It is a library like no other in Europe—in its cross-disciplinary reference, its peculiarities, its originality, its strange depths and unexpected shallows. Magic and science, evil eyes and saints’ lives: these things repose side by side in a labyrinth of imagery and icons and memory. Dan Brown’s hero Robert Langdon supposedly teaches “symbology” at Harvard. There is no such field, but if there were, and if Professor Langdon wanted to study it before making love to mysterious Frenchwomen and nimbly avoiding Opus Dei hit men, this is where he would come to study.
Begun at the start of the last century, in Hamburg, by Aby Warburg, a wealthy banker’s son, the Warburg Library has been often expanded, but the original vision has never really been altered. It is a vast and expensive institution, devoted to a system of ideas that, however fascinating, are also in some dated ways faddish, and in some small ways foolish. Warburg, who died in 1929, spent part of his adult life in and out of mental hospitals—at one point, he lived in fear that he was being daily served human flesh.

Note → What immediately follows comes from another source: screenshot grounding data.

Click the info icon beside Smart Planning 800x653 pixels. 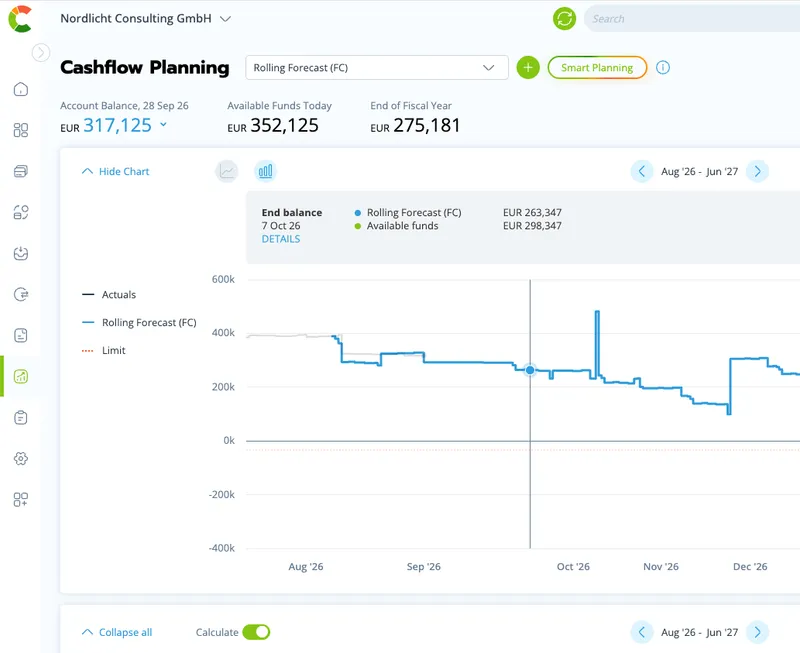pos(663,67)
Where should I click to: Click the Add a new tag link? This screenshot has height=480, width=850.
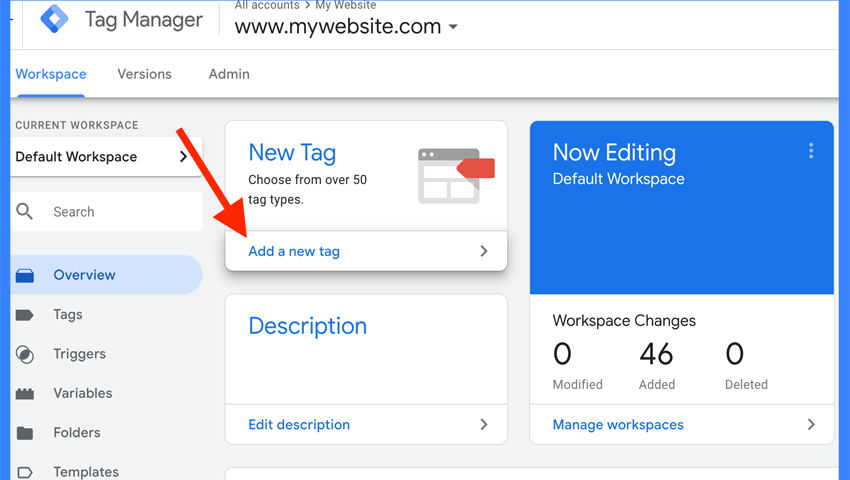click(294, 252)
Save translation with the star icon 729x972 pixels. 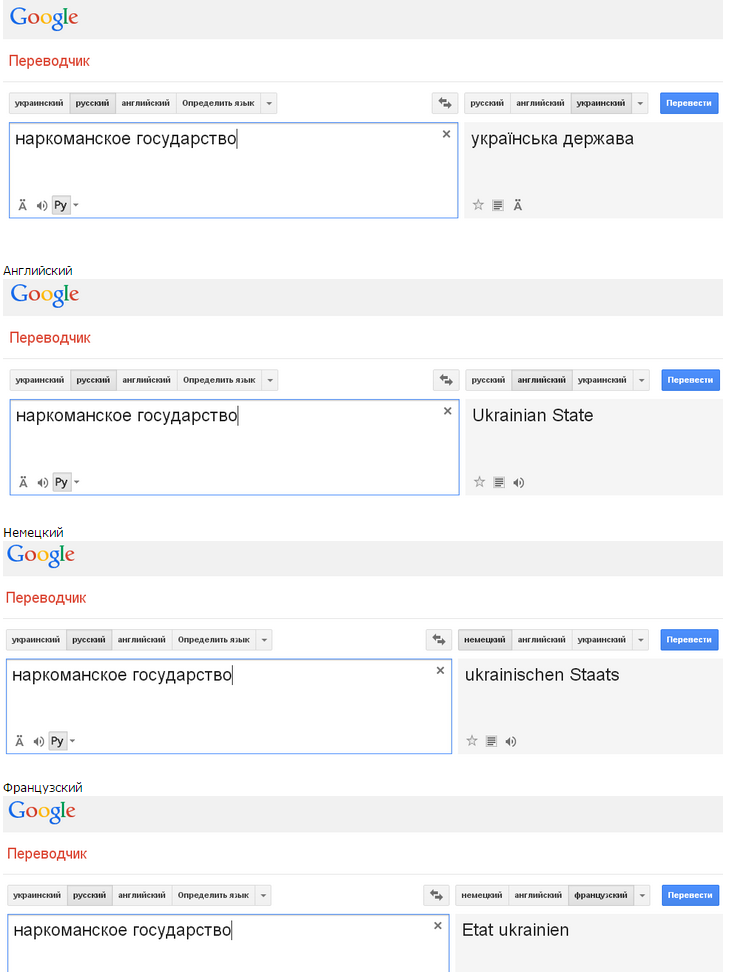point(477,204)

Yet he was the spirit behind the “iconographic studies” that dominated art history for most of the second half of the twentieth century—the man who reoriented the scholarly study of art from a discipline devoted essentially to saying who had painted what pictures when to one asking what all the little weird bits and pieces within the pictures might have meant in their time.

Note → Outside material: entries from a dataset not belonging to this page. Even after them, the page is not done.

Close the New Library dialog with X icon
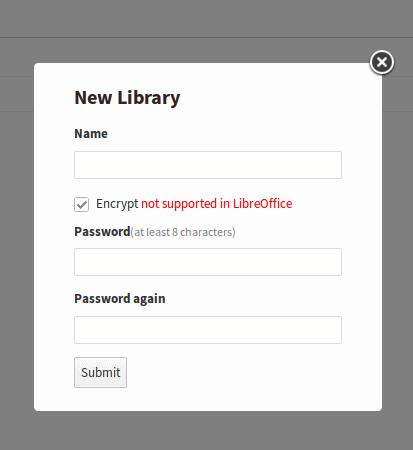The width and height of the screenshot is (413, 450). (382, 62)
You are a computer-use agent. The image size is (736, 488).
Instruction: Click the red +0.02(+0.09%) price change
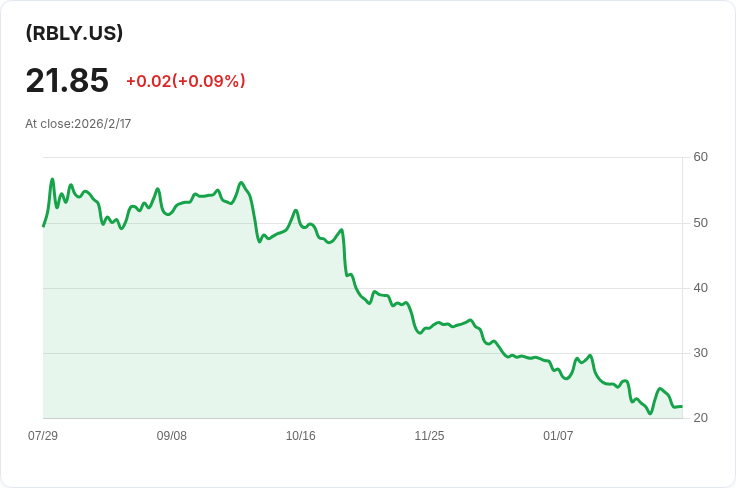coord(185,81)
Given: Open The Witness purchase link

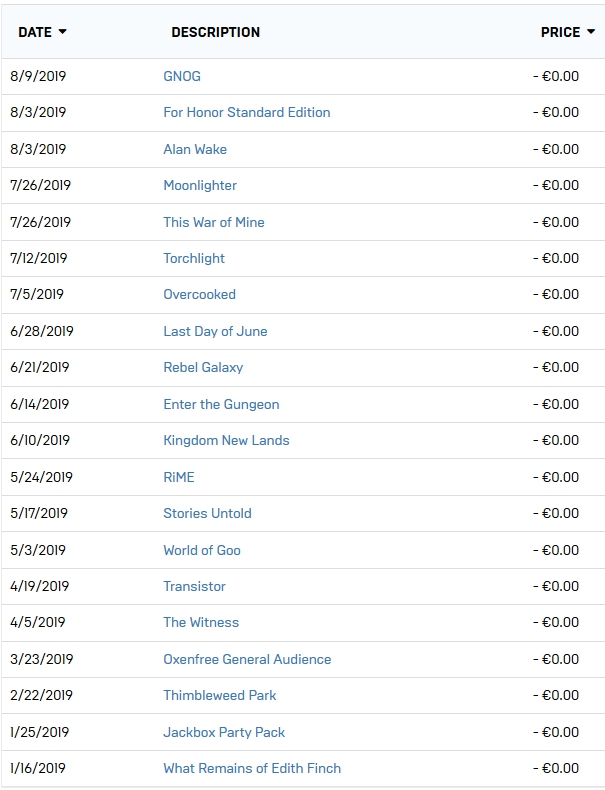Looking at the screenshot, I should pyautogui.click(x=201, y=622).
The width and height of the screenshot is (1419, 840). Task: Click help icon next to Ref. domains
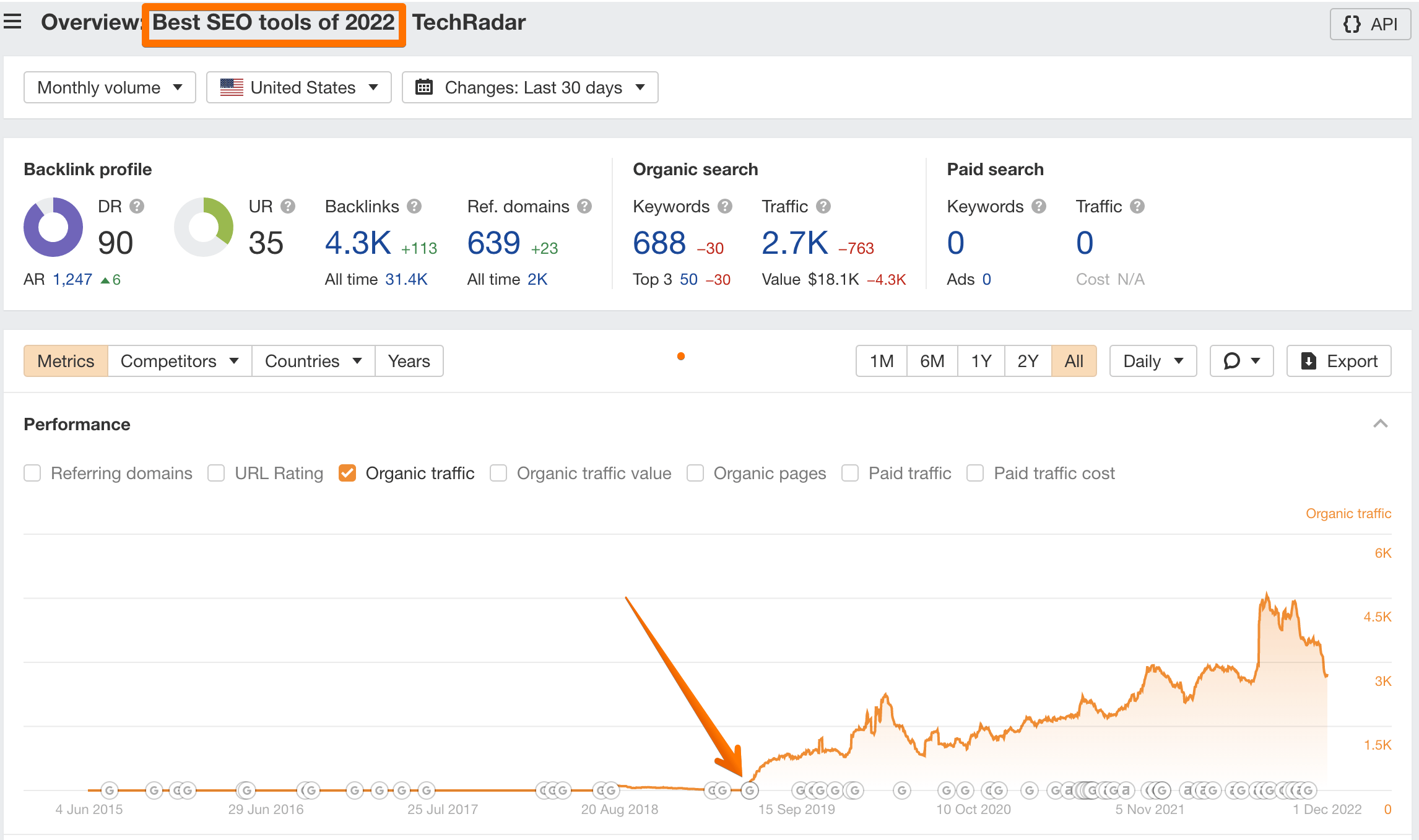(584, 206)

In the past several years, the Warburg’s future has been fiercely contested. It is in some senses a small and parochial struggle, right out of Trollope’s Barchester novels, and in others about something very big—about the future of private visions within public institutions, about what memory is and what we owe it, about how to tell when an original vision has become merely an eccentric one. It is the tale that has been told, in another key, about moving the Barnes Foundation from Merion to Philadelphia, and about expanding the Frick Collection, in New York. The question is what we owe the past’s past, what we owe the institutions that have shaped our view of how history happened, when contemporary history is happening to them.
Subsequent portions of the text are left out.